Electronic devices, including portable electronic devices, have gained widespread use and may provide a variety of functions including, for example, telephonic, electronic messaging and other personal information manager (PIM) application functions. Portable electronic devices include, for example, several types of mobile stations such as simple cellular telephones, smart telephones, wireless personal digital assistants (PDAs), and laptop computers with wireless 802.11 or Bluetooth capabilities.
Many electronic devices include a physical keyboard having a plurality of individual mechanical keys. The mechanical keys of such a physical keyboard include one or more physically moving parts that comprise or otherwise interact with a mechanical switch. Pressing down on such a mechanical key serves to temporarily close its corresponding mechanical switch and hence signal to a corresponding control circuit the user's assertion of that particular key.
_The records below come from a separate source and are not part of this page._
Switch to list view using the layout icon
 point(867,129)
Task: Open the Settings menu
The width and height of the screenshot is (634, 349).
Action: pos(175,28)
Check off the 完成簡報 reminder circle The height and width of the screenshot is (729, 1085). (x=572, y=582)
Backlighting a physical keyboard is also known in the art. Typically one or more light emitters (such as one or more light-emitting diodes) provide light that passes, at least to some extent, through one or more individual keys and/or around one or more keys to improve the user's ability to discern individual keys and/or the character or characters associated with such keys. In some cases the totality of the light provided in this way can be switched on or off to thereby provide backlighting for the entire keyboard or not as desired (thereby allowing the device to switch off backlighting in order to save power).
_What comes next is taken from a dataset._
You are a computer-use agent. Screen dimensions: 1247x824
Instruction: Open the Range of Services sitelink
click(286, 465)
Some physical keyboards have one or more keycaps that comprise capacitively-sensitive keycaps. Such a keycap can detect user proximity and/or gentle user contact and can therefore provide the electronic device with another user-input modality to supplement physical actuation of the mechanical keys. While certainly useful, developments to date as regards the foregoing components do not fully satisfy all application settings. As one simple example in these regards, users can be (at least temporarily) unaware of the availability of input gestures that can be used at various times to input data or instructions via such capacitively-sensitive keycaps.